The median projected percentage change for total salary budgets from 2020 to 2021 is an increase of 3.0%, according to XpertHR’s 2021 Salary Budget Survey of 460 US employers. This increase matches the actual median percentage change for total salary budgets from 2019 to 2020.

In fact, when looking at the median percentage changes in salary budgets for individual employee groups, projected increases from 2020 to 2021 are all the same as the actual increases from 2019 to 2020.

The median projected percentage change from 2020 to 2021 for salary budgets for exempt workers is an increase of 3.0% (unchanged from the actual 2019 to 2020 increase), compared with an increase of 2.5% for nonexempt workers (unchanged), and an increase of 2.5% for officers/executives (unchanged).

“The results show that while COVID-19 has shaken the economy in 2020, employers, by and large, are planning to keep wage increases for 2021 level with those given out this year, rather than reducing raises,” says Andrew Hellwege, Surveys Editor, XpertHR.
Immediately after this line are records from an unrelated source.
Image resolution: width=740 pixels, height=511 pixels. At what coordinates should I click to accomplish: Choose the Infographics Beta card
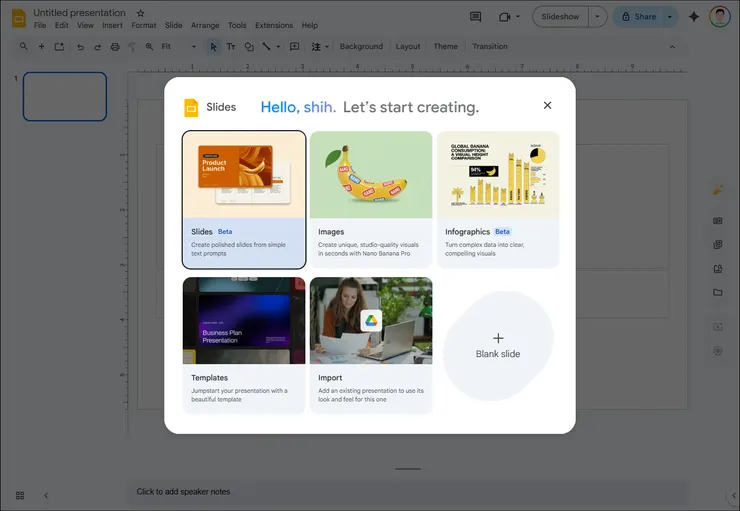point(497,200)
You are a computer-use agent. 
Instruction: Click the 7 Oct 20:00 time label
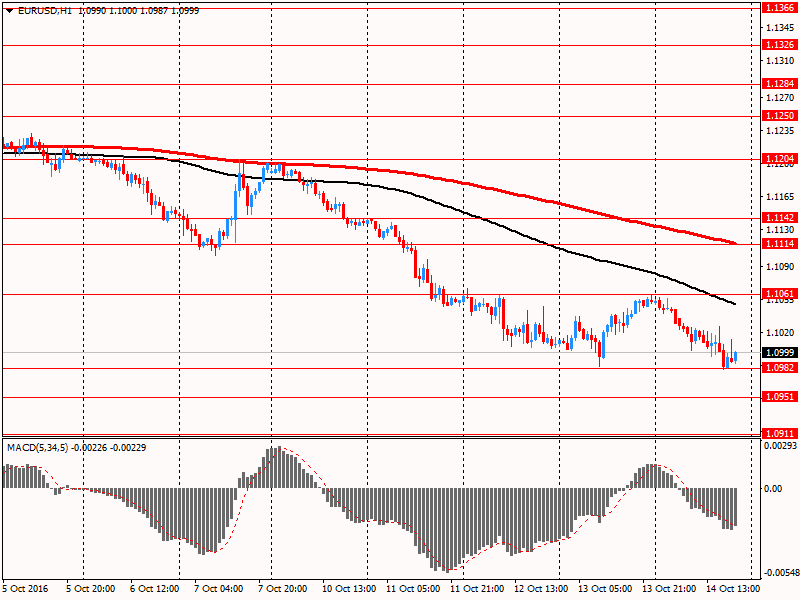(x=284, y=589)
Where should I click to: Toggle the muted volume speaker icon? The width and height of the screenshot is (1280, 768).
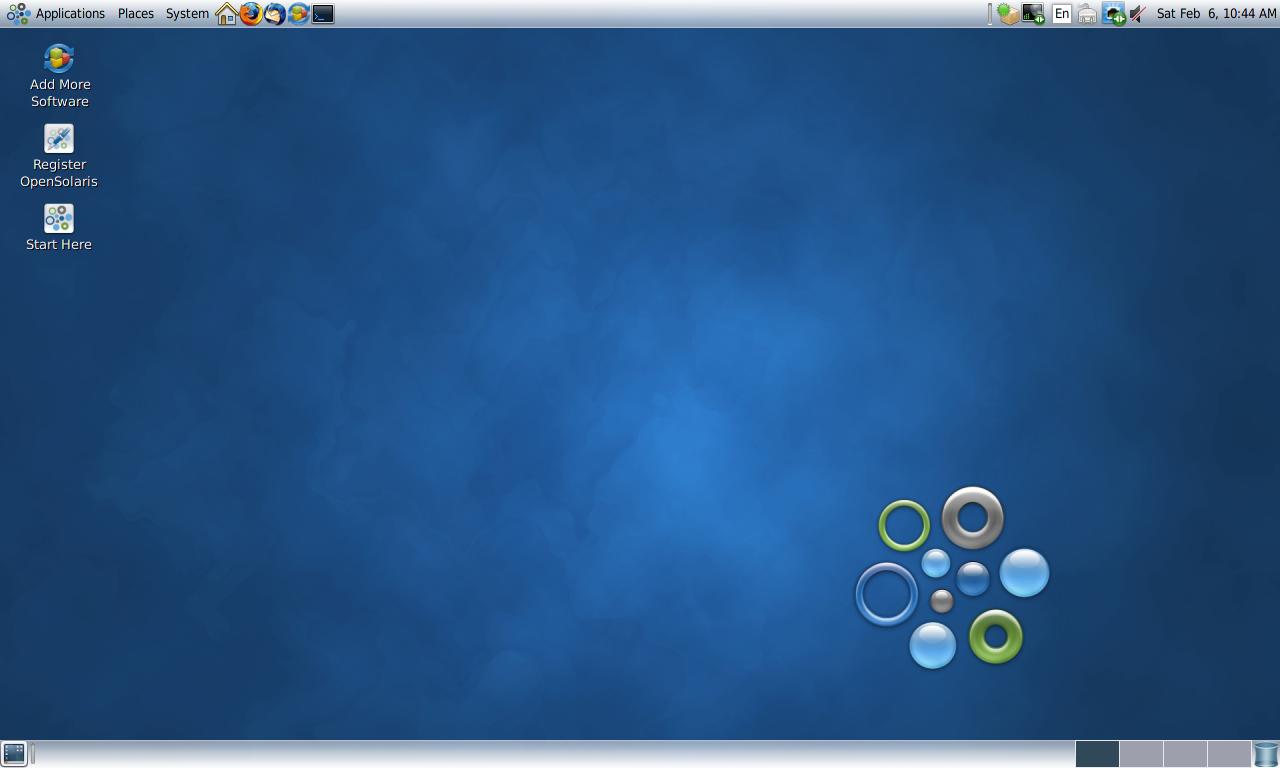(1138, 14)
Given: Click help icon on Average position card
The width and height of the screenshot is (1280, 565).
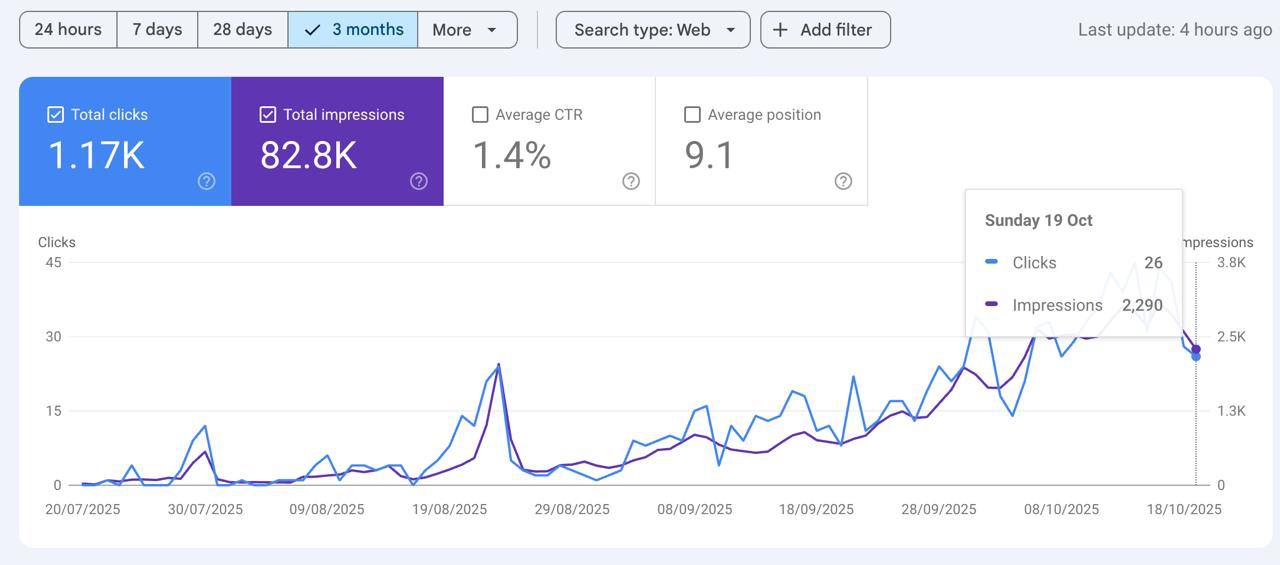Looking at the screenshot, I should (843, 181).
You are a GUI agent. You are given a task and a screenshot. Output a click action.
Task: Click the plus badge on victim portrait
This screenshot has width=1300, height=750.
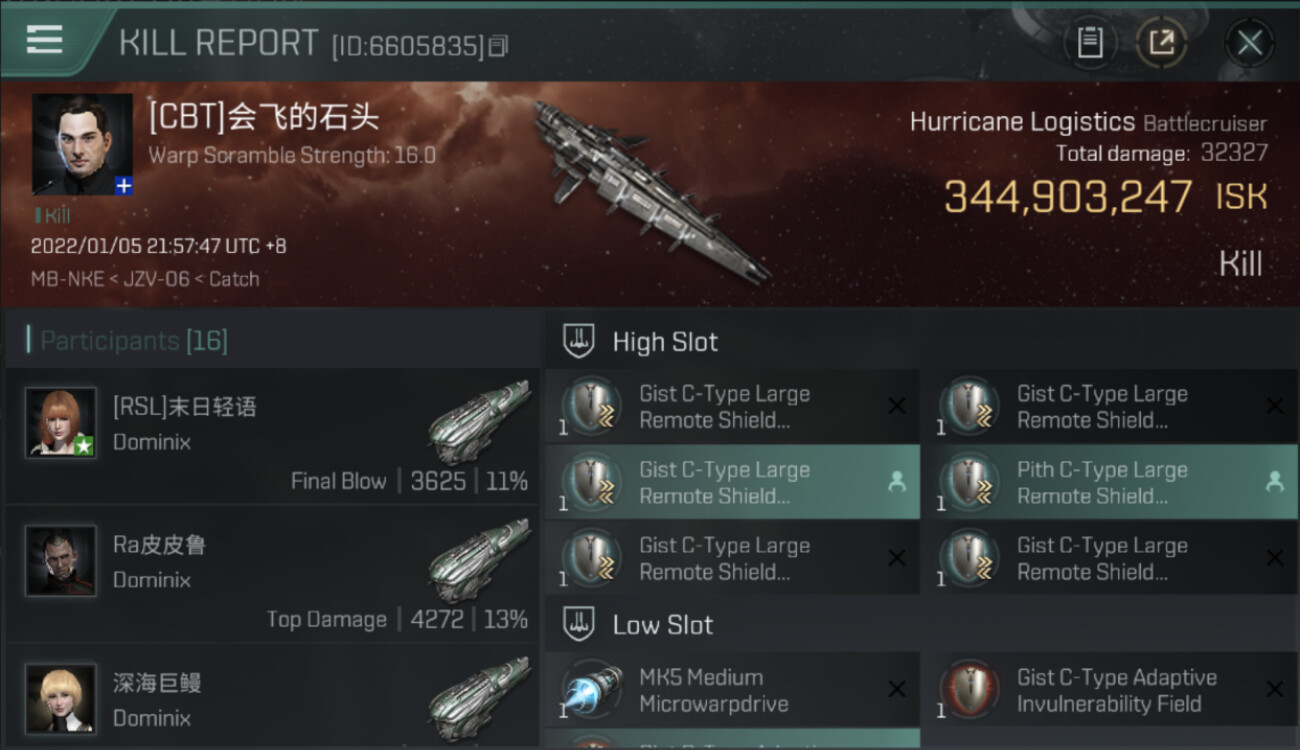tap(123, 185)

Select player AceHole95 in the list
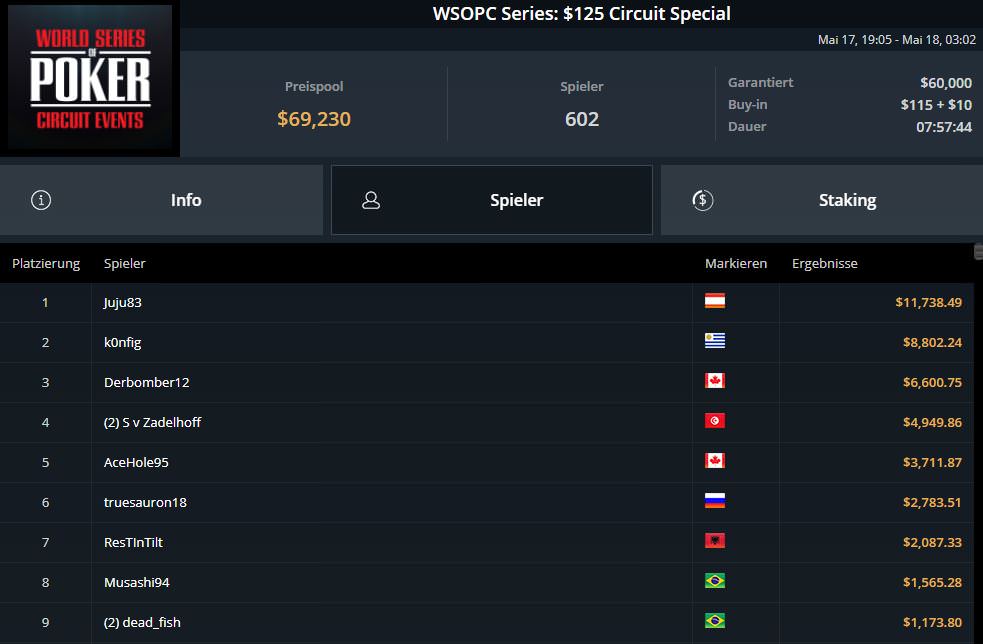click(138, 462)
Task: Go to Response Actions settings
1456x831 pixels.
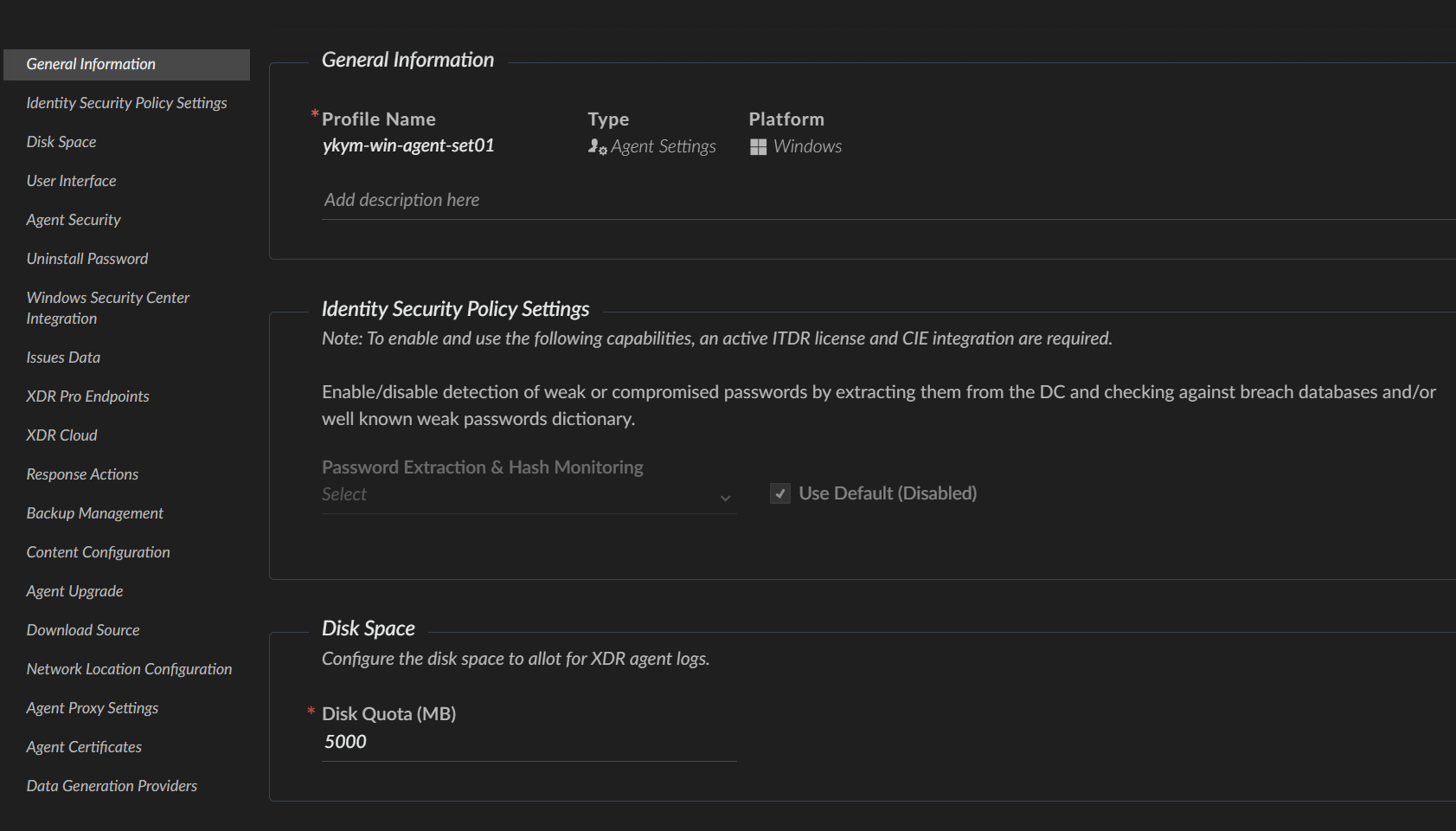Action: point(82,474)
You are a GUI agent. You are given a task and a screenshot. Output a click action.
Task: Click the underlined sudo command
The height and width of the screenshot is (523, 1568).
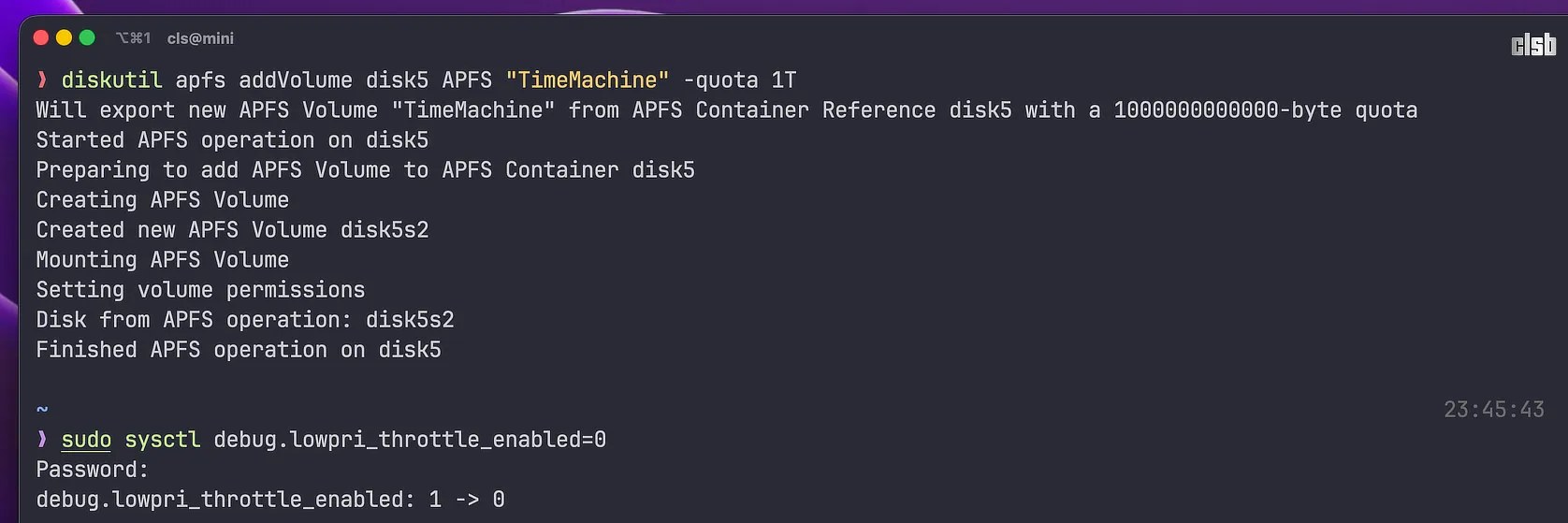(86, 440)
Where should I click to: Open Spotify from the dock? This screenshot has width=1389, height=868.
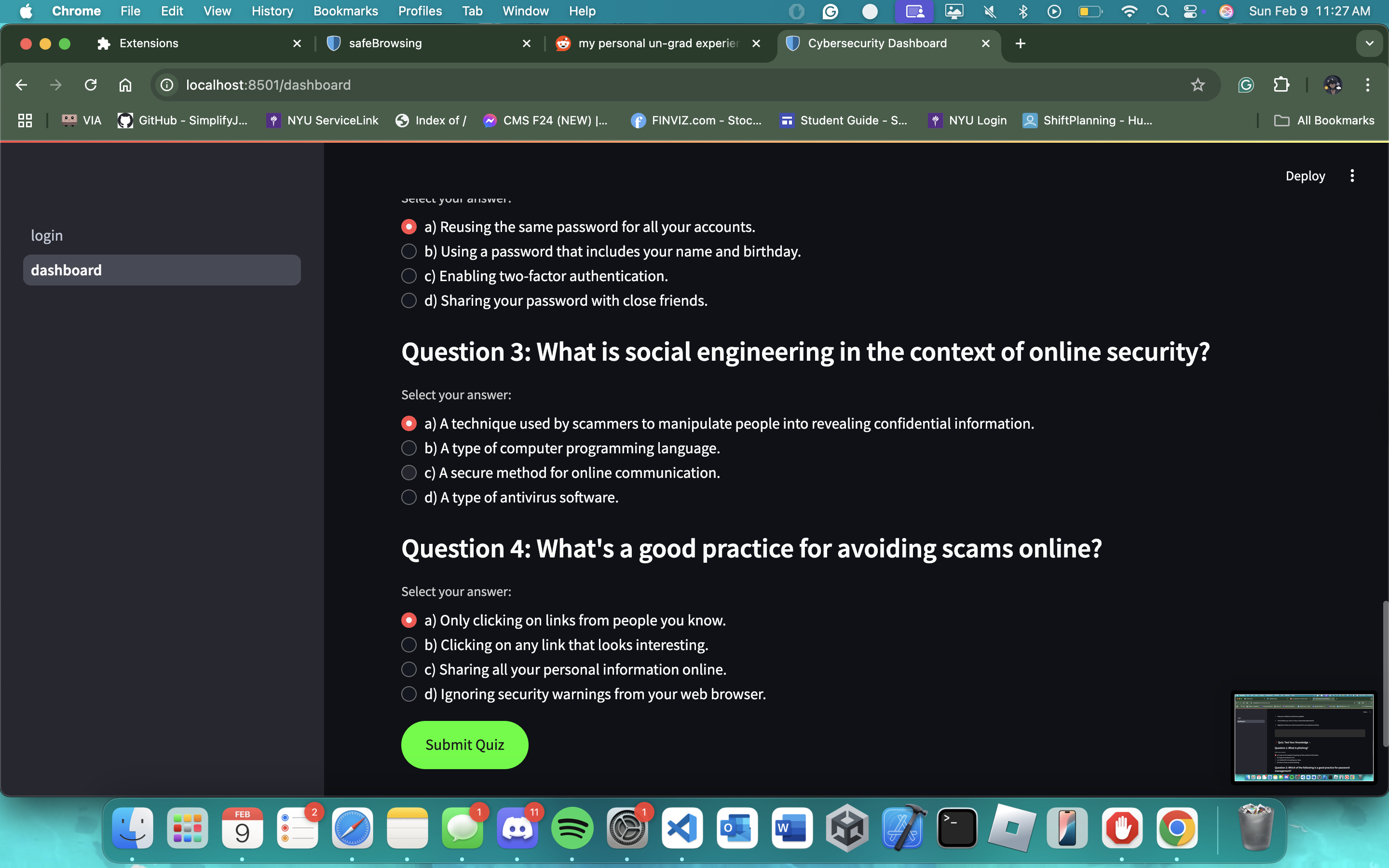[572, 828]
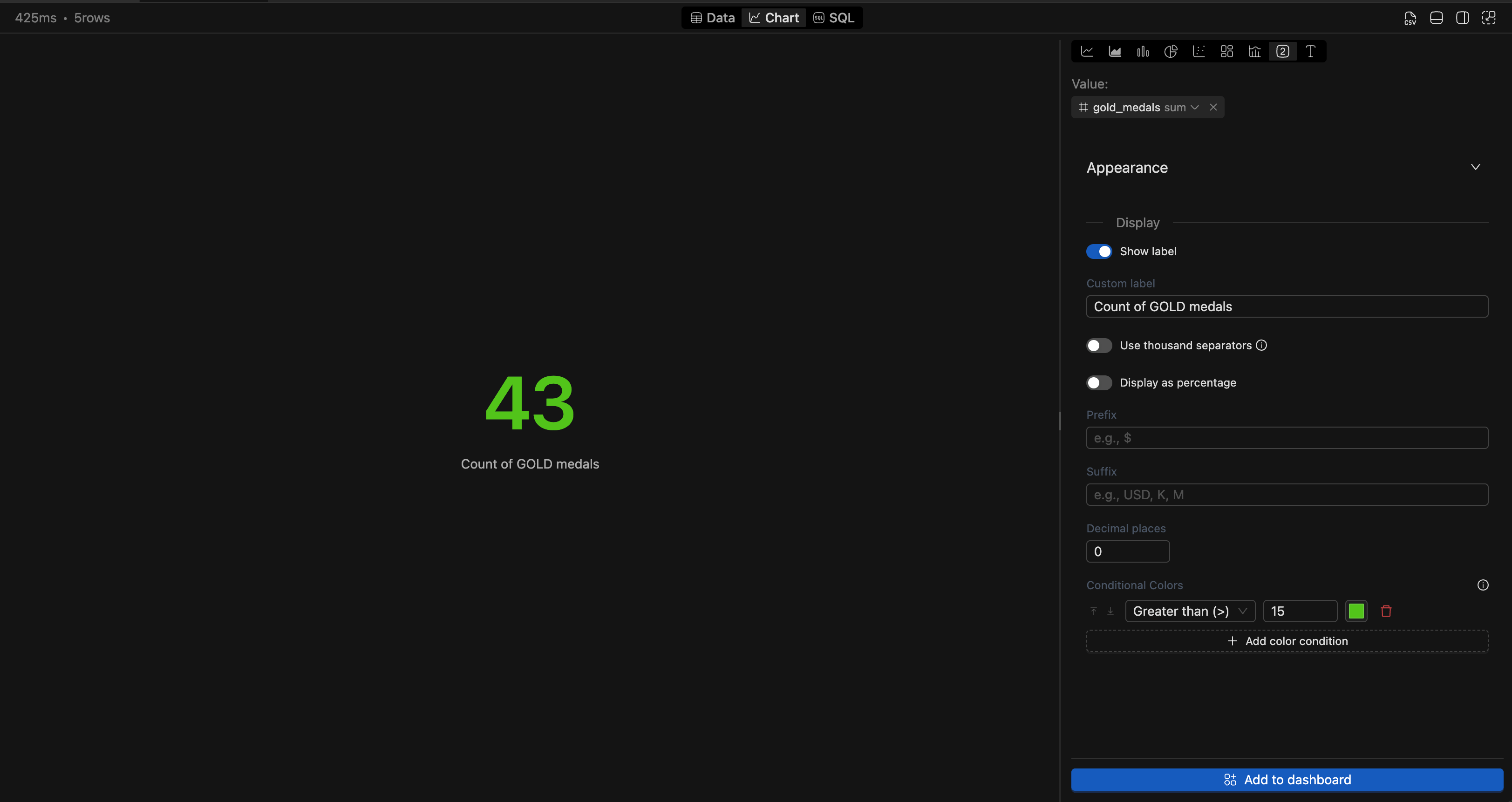The image size is (1512, 802).
Task: Pick the scatter plot chart icon
Action: click(x=1199, y=52)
Additionally, the survey shows that recruitment/retention plays a large role in keeping 2021 wages afloat despite a difficult 2020. When asked whether 12 various factors (such as the economy, health care costs and worker productivity) would exert upward pressure, downward pressure, or no pressure at all on their organization’s 2021 total salary budget, a majority of respondents (61%) cited recruitment/retention as an “upward pressure” – topping the list of positive influences.

On the other hand, the economy was the number one “downward pressure,” with 43% of organizations reporting this as a negative influence on next year’s total salary budget.

“While the rough economy is clearly a factor in organizations’ calculations for wage increases for next year, so too is recruitment and retention, and employers appear focused on ensuring they’re poised to attract and retain talent heading into 2021,” says Hellwege.